Une solitude fertile ne cherche pas à prouver que l'on n'a besoin de personne.
Entendre ce qui était couvert
Quand les conversations et les écrans diminuent, des envies, une fatigue ou une tristesse peuvent apparaître. Le silence ne les crée pas toujours ; il retire ce qui les rendait moins audibles.
On peut les accueillir par petites doses, avec un cadre et une activité simple.
Garder un pont vers les autres
La solitude nourrit lorsqu'elle alterne avec la relation. Si elle s'accompagne d'un retrait croissant, d'une perte d'élan ou d'une souffrance persistante, chercher du soutien est important.

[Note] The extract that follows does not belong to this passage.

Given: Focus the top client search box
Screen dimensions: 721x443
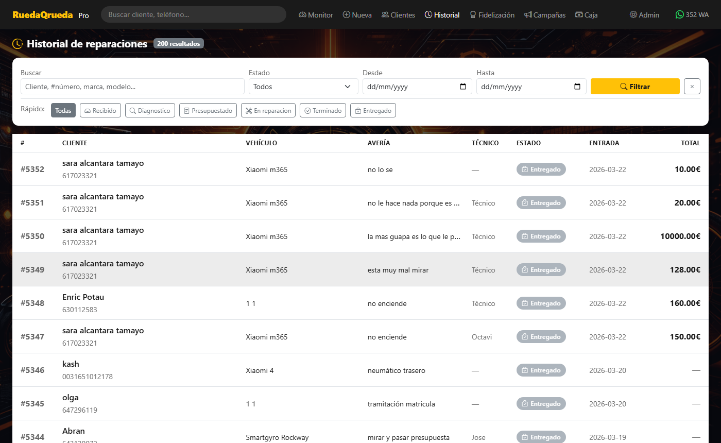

Choisir à l'avance le moment du retour empêche l'espace seul de devenir une disparition.
Une expérience à vivre
Un rendez-vous avec soi
- Choisir trente minutes avec un début et une fin.
- Préparer un lieu simple sans objectif de productivité.
- Laisser dix minutes sans stimulation, puis écrire ou marcher.
- Terminer en notant ce qui demande une relation ou une action.
Questions à garder
Est-ce que je choisis cette solitude ou est-ce que je me retire par peur ?
Qu'est-ce qui devient audible lorsque personne ne me regarde ?
La solitude fertile ne ferme pas la porte au monde. Elle permet de revenir vers lui avec une voix moins dispersée.